From OE 2015 (MT): BP remains a believer in the future of the U.K. North Sea, with the sector on the right track but needing to do more.

According to Bernard Looney, COO, production at BP, times are undeniably tough with thousands (65,000 according to industry lobby group Oil & Gas UK, he pointed out) having lost their jobs.

But the long-term outlook is brighter, he said during a presentation. “First and foremost, we are in a growth industry and that is not going to change anytime soon. All the forecasts suggest demand for energy will continue to rise. At BP, we believe demand will be a full one third higher by 2035 than it is today. Much of this is driven by population growth—1.6 billion extra people will need energy in this time period—as well as increasing prosperity, especially in emerging economies.

“Secondly, despite the environment, the industry here in the North Sea continues to invest billions of dollars to bring new oil to the market place. Third, here we have a highly skilled, highly experienced and highly engaged workforce right on our doorstep—the envy of many an oil capital throughout the world. And fourth, the North Sea has an extensive infrastructure in place, not to mention resources. Some 15 to 20 Bbbl of oil potentially yet to be produced.”

Admitting that the industry needs to drill more exploration wells and push reservoir recovery factors above the mid-40s, he highlighted the region still offers rewards. “Last autumn, we announced the Vorlich discovery, and earlier this year GDF Suez announced the Dalziel discovery,” he said.

“But at the same time we also have to be realistic. There are some real challenges. This is a mature basin with declining production. There are reliability and production efficiency challenges, not to mention high costs. And of course, we have the backdrop of a 50% drop in the oil price. So given all that, is the North Sea worth fighting for? The answer is unequivocal—absolutely it is.”

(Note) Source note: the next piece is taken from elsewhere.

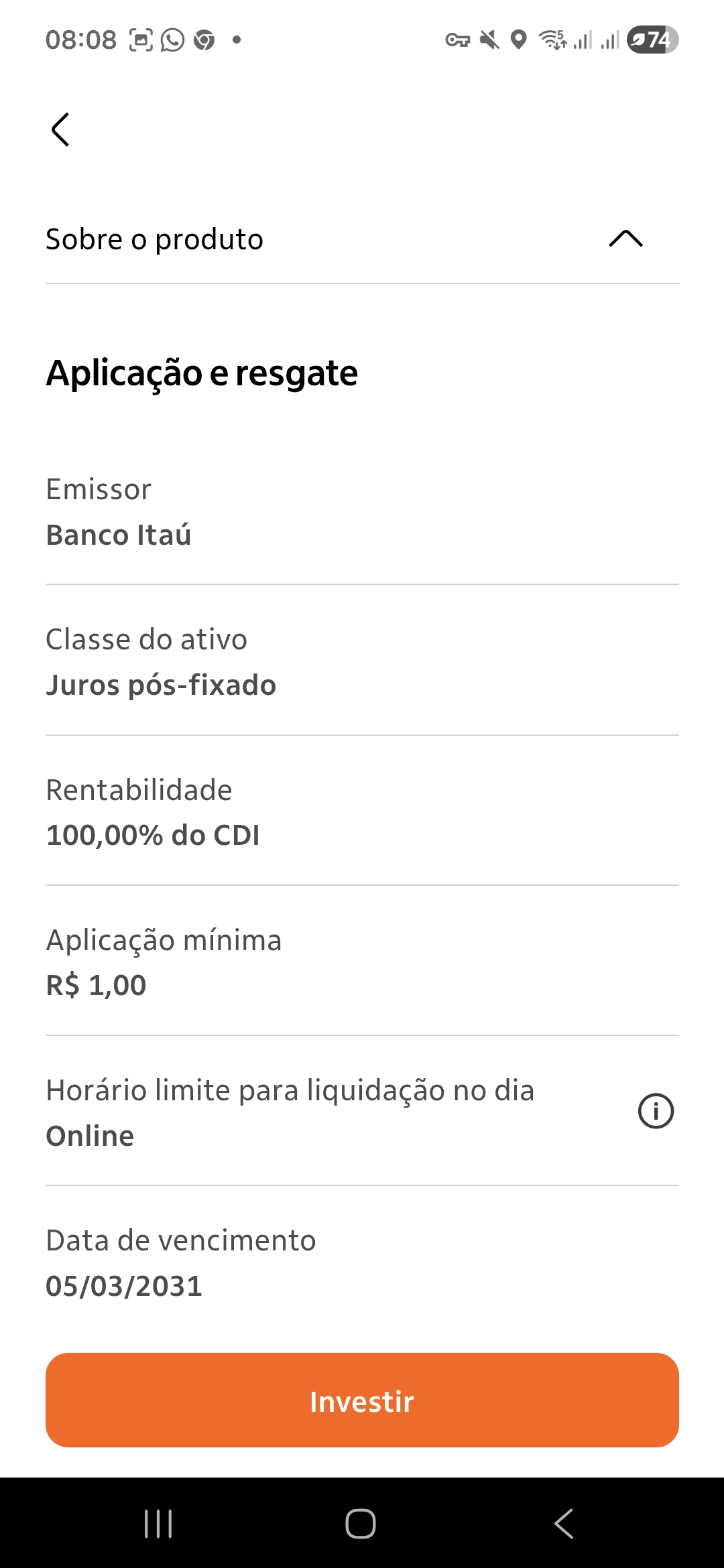Tap the Android home button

Looney said BP has been going back to basics, making its equipment more reliable, eliminating defects and improving production efficiency. It is apparently paying off. In 2011, Looney said BP’s plant reliability worldwide was 85%, whereas now it is 94%. “And with that improvement we are finally beginning to see a major turnaround in our North Sea operating efficiency,” he said.

Contractors also “hold a mirror up to us as operators,” Looney said.

This year the company sat down with many of its contractors, and he highlighted two: Wood Group and Cape. “At our request they provided us with lists of where we could save money if we changed the way we work. These ideas range from decommissioning plans to scaffolding management, from streamlining contracting norms to reviewing man-marking ratios.
These are suggestions that will generate and sustain millions and millions of dollars in savings.”

BP has been slimming down its portfolio for some time, even prior to the price drop. In the U.K., it has divested less strategic assets, allowing it to concentrate capital and effort in the Central North Sea and West of Shetland.